CAF Carrier

Here’s something interesting from the ‘Norfolk Virginian-Pilot’:

Confederates in Bid for Aircraft Carrier

In a surprise move, a group of aviation enthusiasts calling themselves the Confederate Air Force (CAF) has announced that they are submitting a bid to buy the aircraft carrier USS Forrestal when it is officially retired from Navy service at the end of this year.

The Midland, Texas, based organization operates a large fleet of restored World War Two vintage fighter and bomber aircraft for display at airshows around the country. The organization takes it’s role of educating people about the war years very seriously, but the move towards jet-era aviation is thought to be a new departure.

The 54 years old USS Forrestal (CV-59) is currently used to train young naval aviators for carrier deck landings at sea, and will soon be surplus to requirements as the Navy continues to down-size. It had been expected that the ship would be offered to one of the South American navies. Both Argentina and Brazil operate ageing aircraft carriers that need replacing. The Department of Defense has confirmed that a serious CAF bid for the carrier has been submitted.

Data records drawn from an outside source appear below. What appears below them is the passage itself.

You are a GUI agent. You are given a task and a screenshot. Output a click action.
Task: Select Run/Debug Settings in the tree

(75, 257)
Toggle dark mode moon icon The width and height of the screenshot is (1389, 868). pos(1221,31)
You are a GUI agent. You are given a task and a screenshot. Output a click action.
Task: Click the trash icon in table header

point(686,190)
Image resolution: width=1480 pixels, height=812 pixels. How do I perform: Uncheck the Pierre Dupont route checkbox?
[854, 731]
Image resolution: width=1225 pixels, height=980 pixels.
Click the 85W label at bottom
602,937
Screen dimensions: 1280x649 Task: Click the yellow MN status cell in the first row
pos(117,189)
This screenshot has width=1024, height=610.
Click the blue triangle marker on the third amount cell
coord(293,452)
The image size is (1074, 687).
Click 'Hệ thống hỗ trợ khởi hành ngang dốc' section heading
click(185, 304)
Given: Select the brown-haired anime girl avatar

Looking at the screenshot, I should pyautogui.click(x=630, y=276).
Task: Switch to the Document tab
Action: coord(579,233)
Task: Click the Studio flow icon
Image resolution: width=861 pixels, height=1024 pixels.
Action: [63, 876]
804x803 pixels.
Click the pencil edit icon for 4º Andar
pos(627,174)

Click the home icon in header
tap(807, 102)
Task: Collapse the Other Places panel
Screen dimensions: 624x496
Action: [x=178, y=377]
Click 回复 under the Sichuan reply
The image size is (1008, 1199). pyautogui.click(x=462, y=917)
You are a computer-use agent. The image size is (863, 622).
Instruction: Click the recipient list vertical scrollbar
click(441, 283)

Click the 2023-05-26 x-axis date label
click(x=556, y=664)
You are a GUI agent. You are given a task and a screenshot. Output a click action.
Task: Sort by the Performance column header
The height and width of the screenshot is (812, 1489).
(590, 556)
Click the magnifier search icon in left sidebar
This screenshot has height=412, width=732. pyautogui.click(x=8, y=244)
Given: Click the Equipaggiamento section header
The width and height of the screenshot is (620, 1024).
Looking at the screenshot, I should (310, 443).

The group has initial funding thanks to a substantial endowment from a former naval aviator, and is currently negotiating sponsorship deals with a number of large corporations. The Tailhook Association and the Naval Aviation Museum at Pensacola have also been invited to participate in the project.

The Confederates intend to maintain the carrier in fully working condition, as a living museum and a tribute to the Navy servicemen and women of the Cold War era. “This will be a fully active ship, unlike the USS Intrepid in New York, which is just a floating display cabinet,” said CAF spokesperson Kay Rendall. “It will be crewed by volunteers and retired ex-mariners. We plan to operate cruises all along the eastern and western seaboard of the States and over-winter in Norfolk, Virginia,” says Rendall. “The carrier will put into port when possible, to allow the public to tour the ship.”

According to the CAF, the ship will be restored to its full 1967 Vietnam War configuration as far as possible, and will include a fully representative carrier air group ranged on deck and in the hangars. Suitable F-4 fighters and A-4, A-6 and A-7 bombers are still being held at a vast government storage facility in the Arizona desert. Most of these aircraft will be non-flying, but it is hoped that one example of each type will be eventually restored to flying condition, to operate in authentic markings from the carrier. In connection with this, it is reported that a Florida-based syndicate is currently negotiating to buy an F-8 Crusader fighter plane from the French Navy, which retired theirs last year.

“On special occasions, paying visitors will be ferried out to the carrier by boat or helicopter and invited to experience a range of naval aviation demonstrations not normally open to the general public,” explains Rendall. “The climax of the visit would be a spectacular series of catapult launches and arrested landings of naval aircraft. The drama and awesome power of modern naval aviation will be made accessible to the public for the first time, in a unique way.”

“Obviously, several modifications will be required to make the ship suitable for civilian visitors. We’ve got a lot of work to do, but we expect to be able to welcome the first visitors on April Fools day, 2003.”